[Records from a dataset]
=== Begin Enclosure ===

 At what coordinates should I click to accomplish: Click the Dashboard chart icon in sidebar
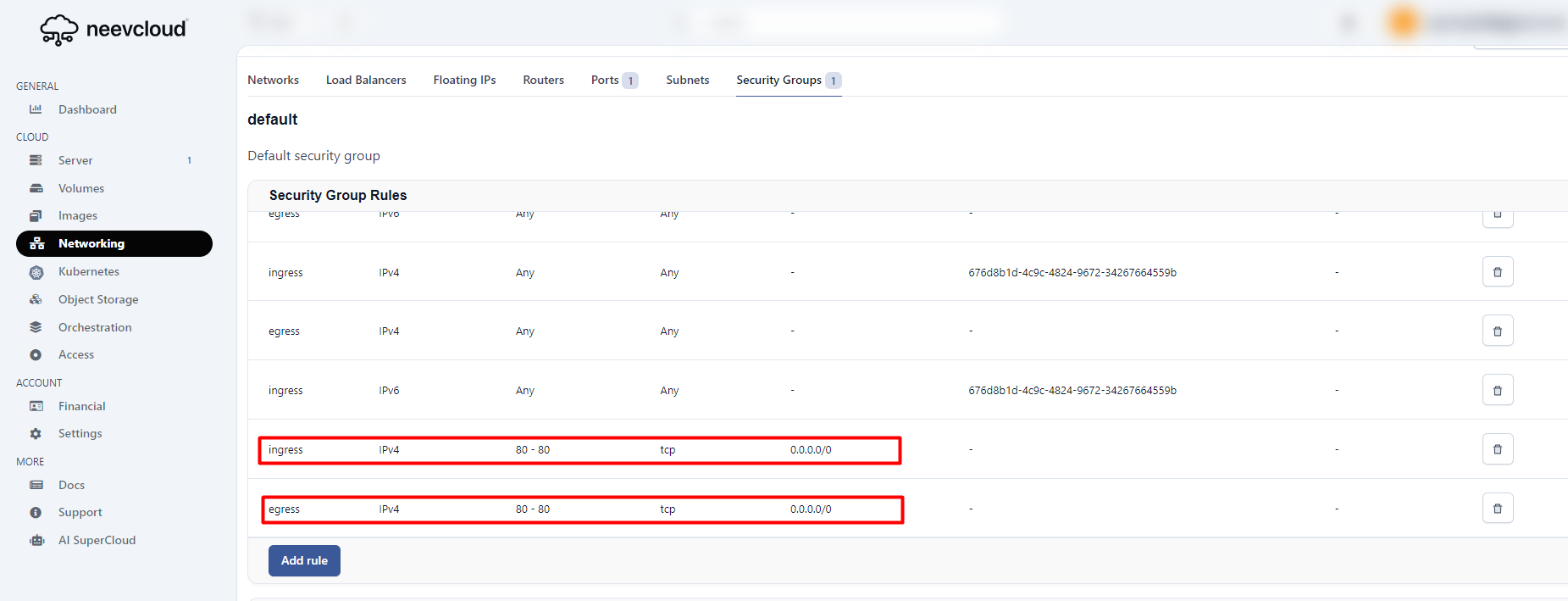(36, 109)
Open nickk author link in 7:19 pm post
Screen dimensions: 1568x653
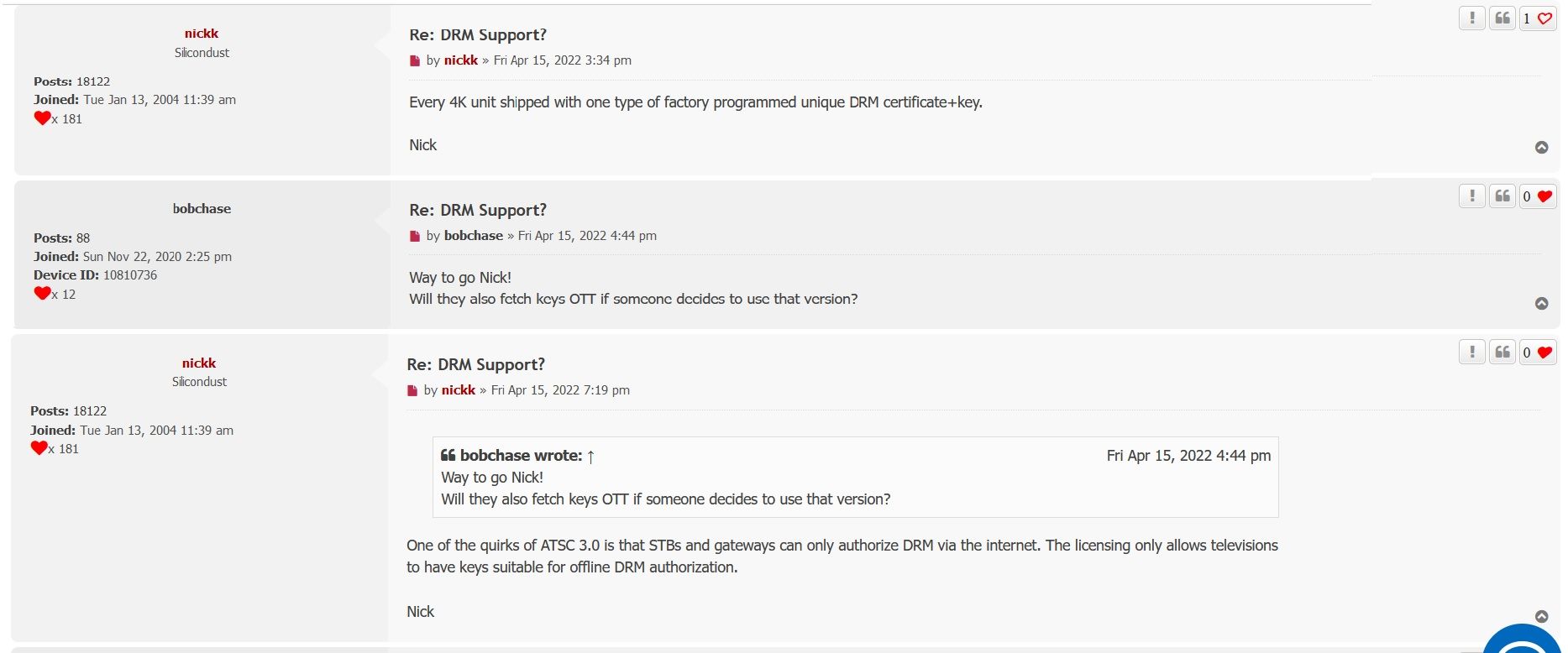tap(459, 389)
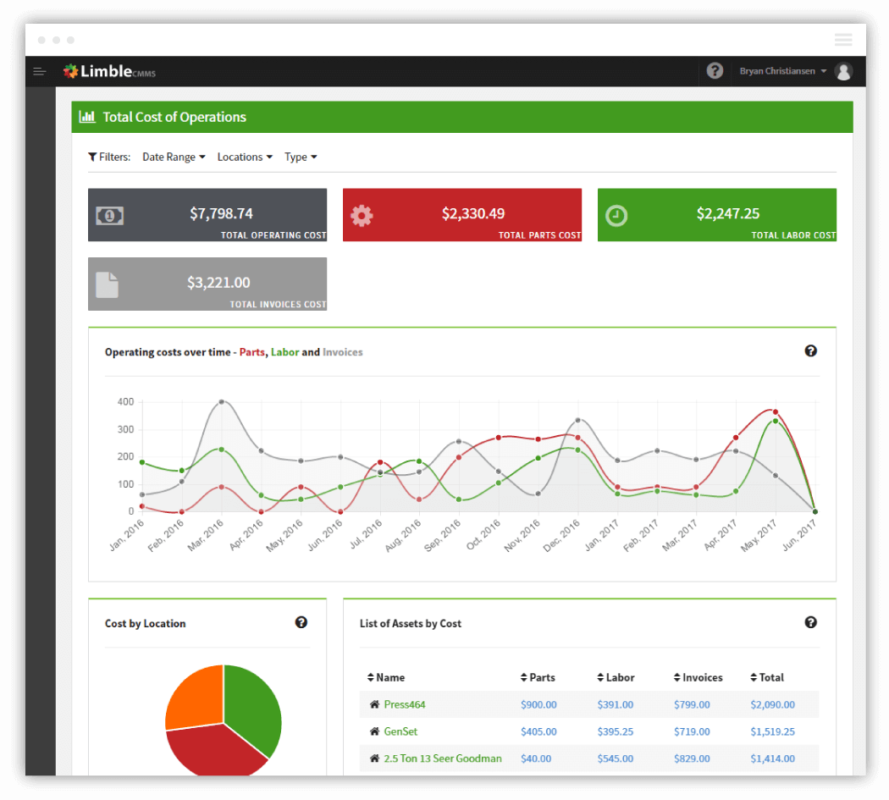This screenshot has width=889, height=800.
Task: Click the browser menu lines icon
Action: (x=843, y=40)
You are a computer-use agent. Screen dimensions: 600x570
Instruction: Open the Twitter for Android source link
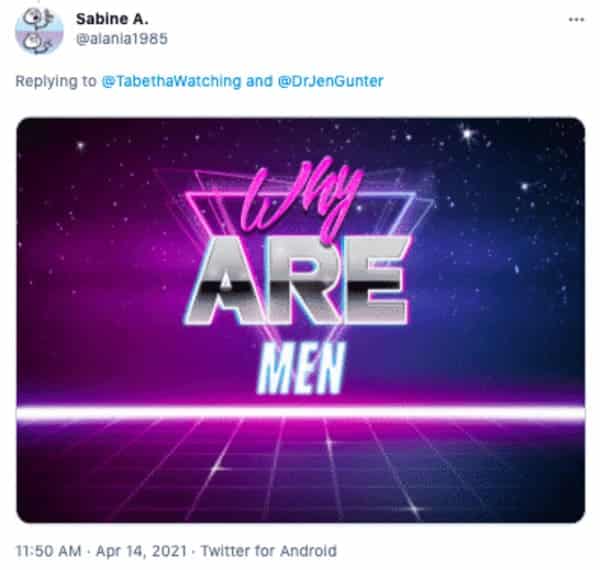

=== End Enclosure ===

Exercise directions:
All entries need to be duplicated exactly, apart from the images.

Response box:
 At what coordinates should I click to accomplish: Click the Dashboard chart icon in sidebar
(36, 109)
Open nickk author link in 7:19 pm post
Screen dimensions: 1568x653
tap(459, 389)
This screenshot has width=889, height=800.
Task: Click the browser menu lines icon
Action: (x=843, y=40)
You are a computer-use agent. Screen dimensions: 600x570
Instruction: Open the Twitter for Android source link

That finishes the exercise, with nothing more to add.